For every hour of exercise they do, they would burn:

  • 240 to 300 calories doing light activity such as cleaning house or playing baseball or golf.
  • 370 to 460 calories doing activity such as a brisk walk (3.5 mph), gardening, biking (5.5 mph), or dancing.
  • 580 to 730 calories doing activity such as jogging at a pace of 9 minutes per mile, playing football, or swimming laps.
  • 740 to 920 calories doing activity such as running at a pace of 7 minutes per mile, playing racquetball, and skiing.

Even if you don't change the amount of calories in your diet, but you do add activity to your daily life, you'll lose weight or gain less weight.

Benefits of Weight Loss

An exercise weight-loss program that works needs to be fun and keep you motivated.

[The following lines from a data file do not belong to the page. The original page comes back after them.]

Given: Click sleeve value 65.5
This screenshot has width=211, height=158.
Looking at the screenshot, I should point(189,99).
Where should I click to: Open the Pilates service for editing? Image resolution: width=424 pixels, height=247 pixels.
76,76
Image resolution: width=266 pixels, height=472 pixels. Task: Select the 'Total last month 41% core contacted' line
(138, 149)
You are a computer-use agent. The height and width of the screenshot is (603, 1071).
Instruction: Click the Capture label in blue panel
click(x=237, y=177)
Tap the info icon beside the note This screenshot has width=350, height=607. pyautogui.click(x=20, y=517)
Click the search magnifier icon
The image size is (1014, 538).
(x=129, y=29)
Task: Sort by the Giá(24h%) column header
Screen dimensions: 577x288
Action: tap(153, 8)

It helps to have a specific goal. Your goal might be managing a health condition, reducing stress, improving your stamina, or being able to buy clothes in a smaller size. Your exercise program may also be a way for you to be with other people. Exercise classes or exercising with a buddy are both good social outlets.

You may have a hard time starting an exercise routine, but once you do, you will begin to notice other benefits. Improved sleep and self-esteem might be a couple of them. Other benefits you may not notice include increased bone and muscle strength and a lower risk for heart disease and type 2 diabetes.

Getting Started

You do not need to join a gym to get exercise. If you have not exercised or been active in a long time, be sure to start off slowly to prevent injuries. Taking a slow 10-minute walk twice a week is a good start. Then make it more brisk over time.

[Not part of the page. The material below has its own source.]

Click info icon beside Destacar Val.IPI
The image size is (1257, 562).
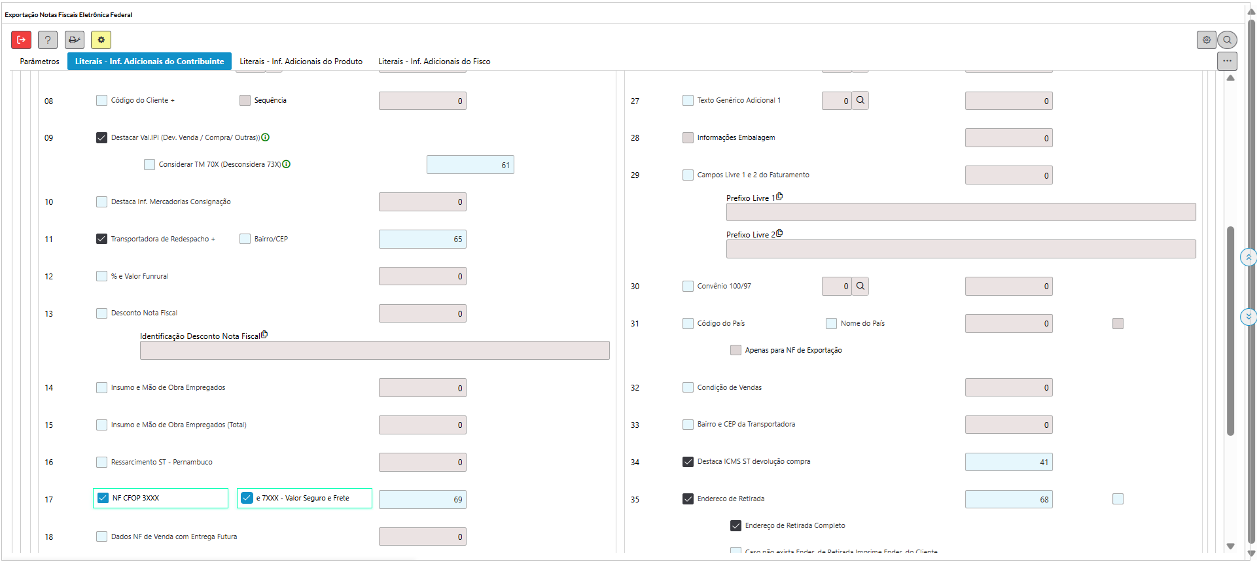[265, 137]
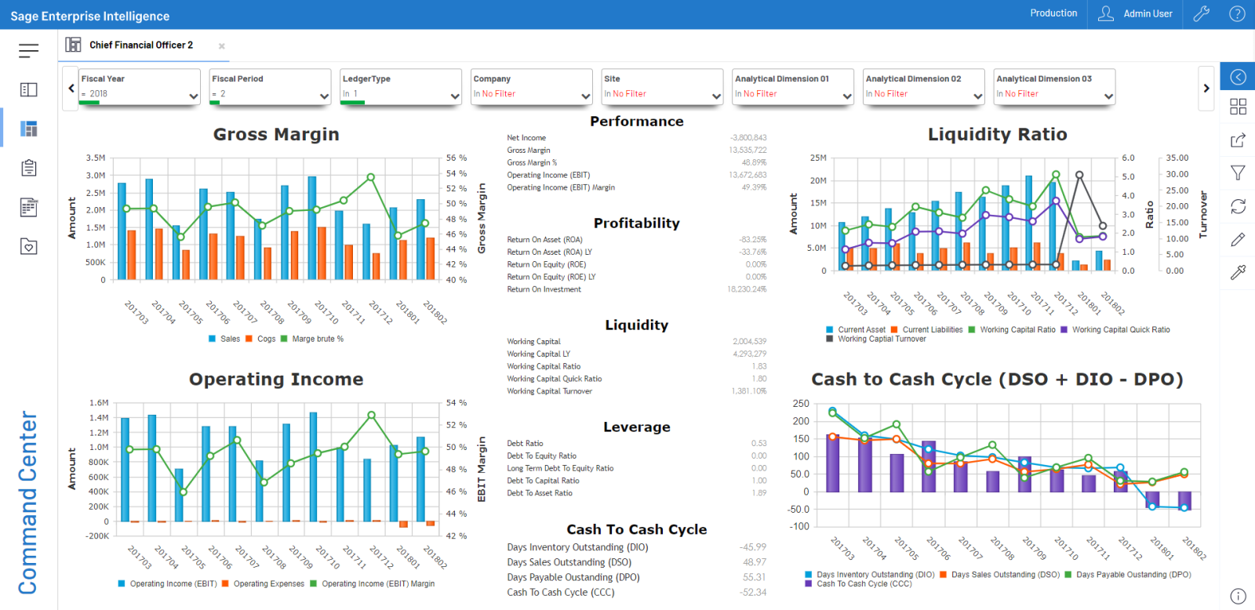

You can also try joining a dance, yoga, or karate class. You could also join a baseball or bowling team, or even a mall-walking group. The social aspects of these groups can be rewarding and motivating.

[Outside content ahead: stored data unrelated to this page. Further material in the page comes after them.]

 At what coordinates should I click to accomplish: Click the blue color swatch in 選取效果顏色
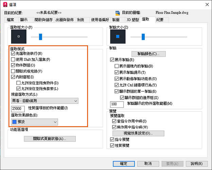14,122
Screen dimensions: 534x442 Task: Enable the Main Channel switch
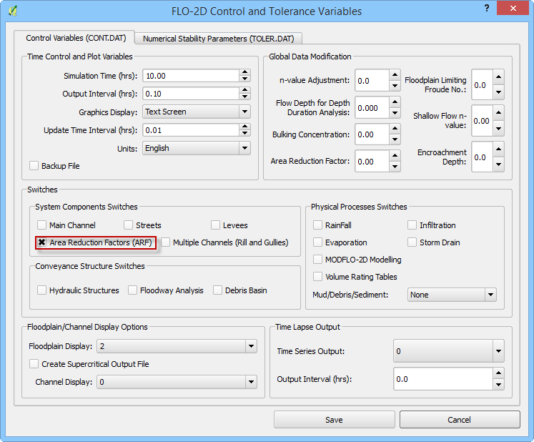42,225
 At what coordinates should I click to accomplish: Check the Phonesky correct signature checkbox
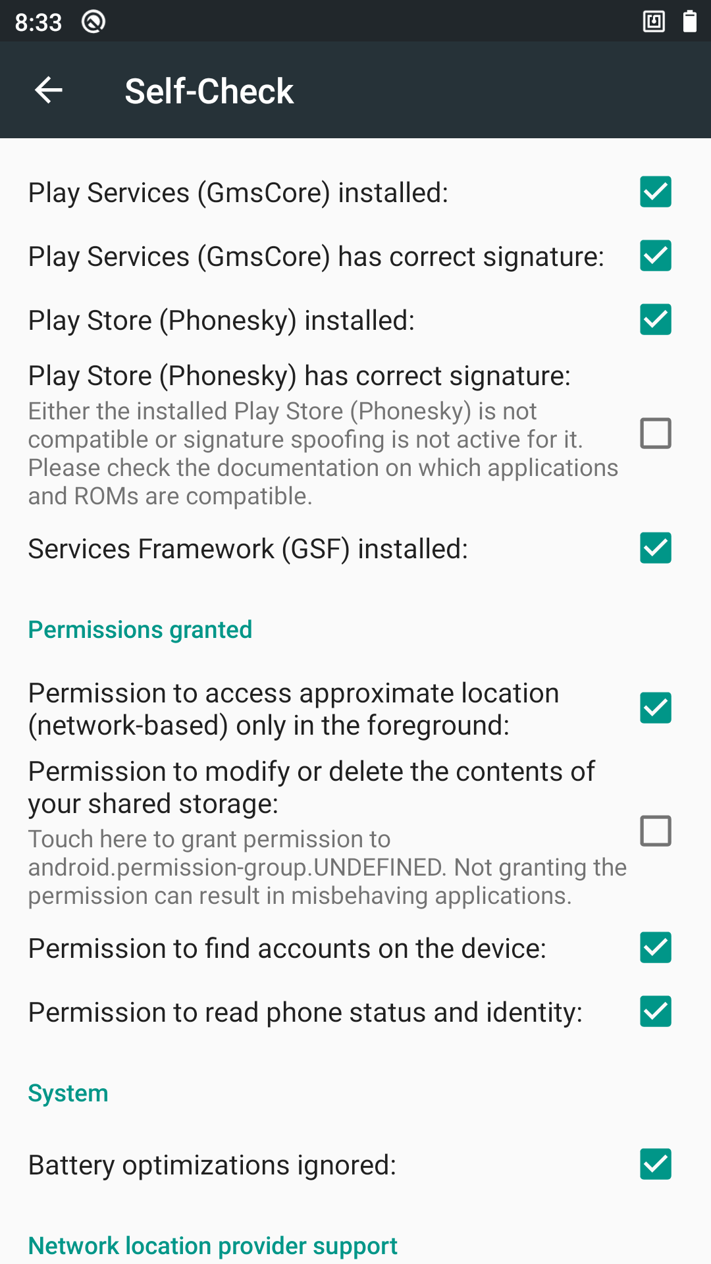coord(656,433)

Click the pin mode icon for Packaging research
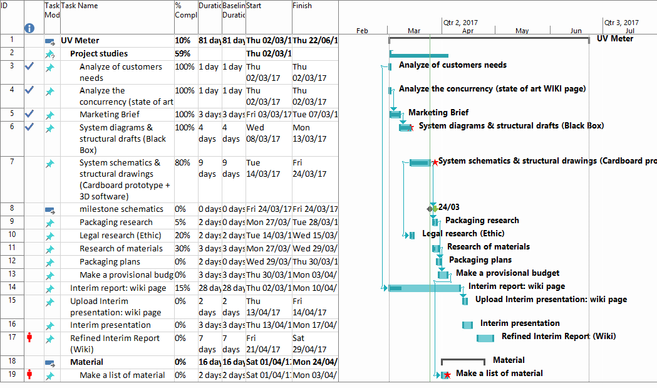click(x=50, y=223)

The most important thing is that you do exercises that you enjoy and are practical so that it is easier to sustain what you are doing.

Build Physical Activity into Your Regular Routine

Simple lifestyle changes can make a big difference over time.

  • At work, try taking the stairs instead of the elevator, walking down the hall to talk with a co-worker instead of sending an e-mail, or adding a 10- to 20-minute walk during lunch.
  • When you are running errands, try parking at the far end of the parking lot or down the street. Even better, try walking to the store.
  • At home, try taking on common chores such as vacuuming, washing a car, gardening, raking leaves, or shoveling snow.
  • If you ride the bus, get off the bus one or more stops before your usual stop and walk the rest of the way.

Reduce Your Screen Time

Sedentary behaviors are things you do while you are sitting still. Decreasing your sedentary behaviors can help you lose weight. For most people, the best way to decrease sedentary behavior is to reduce the time they spend watching TV and using a computer and other electronic devices. All of these activities are called "screen time."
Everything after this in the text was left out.